You are feeling overwhelmed?
It happens often to sensitive people.
Let's handle this together.
This is only temporary. You'll feel better in a bit.
①
Breathe in deeply (through your nose) into your belly,
breathe out slowly (through your mouth).
4 seconds in,
7 seconds hold,
8 seconds out.
repeat 3-5 times.
②
This feeling is only temporary.
Your body is protecting you right now.
This is OK. You are OK.
③
If possible, go to a more quiet place.
Try to be in the present moment.
If you can, connect with nature.
We can reduce your current feeling of overwhelm step-by-step.
Using our breath is a tool to directly calm our nervous system. Conscious breathing helps regulate our body's natural stress responses. We can become calmer by altering our breathing pattern consciously.

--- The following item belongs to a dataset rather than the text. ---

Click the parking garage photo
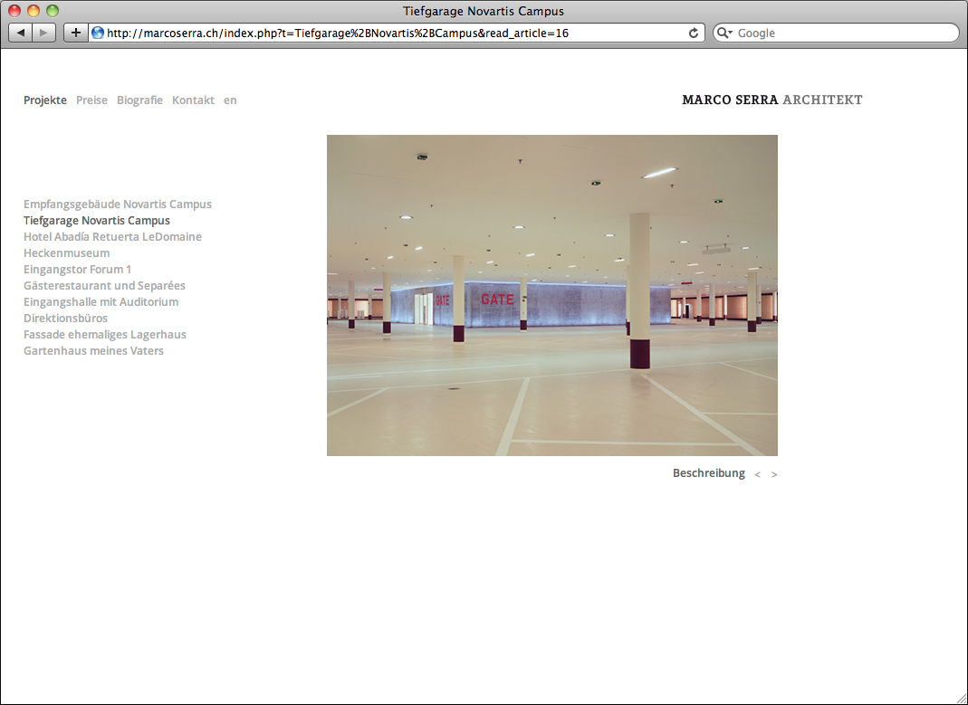(x=551, y=295)
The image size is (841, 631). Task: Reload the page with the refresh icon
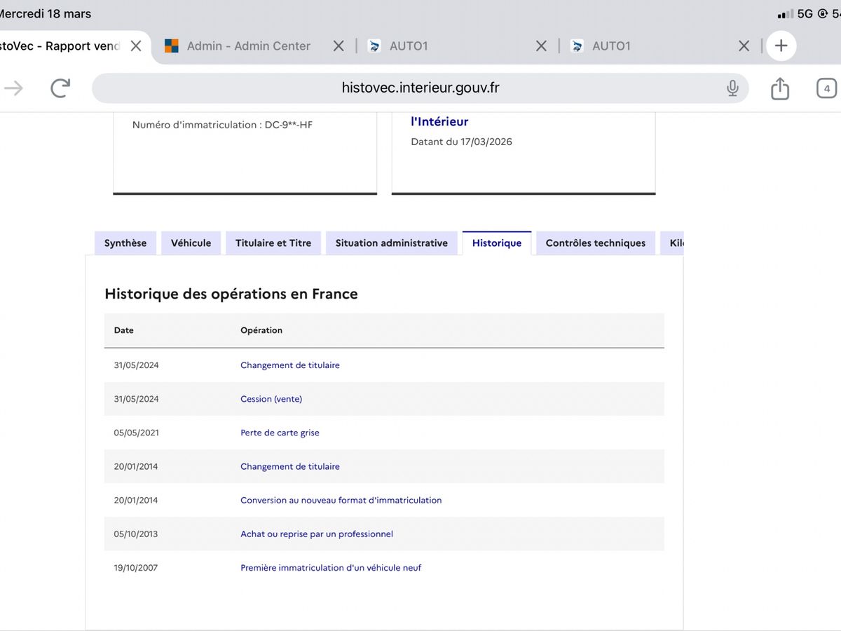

Take a moment to find a comfortable place. When you are ready, follow these simple instructions:
4-7-8 Breathing Technique
Breathe into your belly deeply through your nose for 4 seconds
Hold your breath for 7 seconds
Exhale slowly through your mouth for 8 seconds, making a "fff"-sound
Repeat as long as you feel like
Are you overwhelmed in a loud city?
If you're in town and need some calm, check if there's one of those near you:
Natural spaces: parks, rivers, lakes, forests, beaches, or a places with trees, plants, or flowers
Prayer rooms, those can also often be found in hospitals, airports, train stations
Calm publicly accessible buildings like a church, mosque, museums, library, or entry halls.
Hotel and hostel lobbies
Book stores, tea stores, natural products stores
Side streets, or a more quiet area
Some airports offer Sensory Rooms for autistic and other people.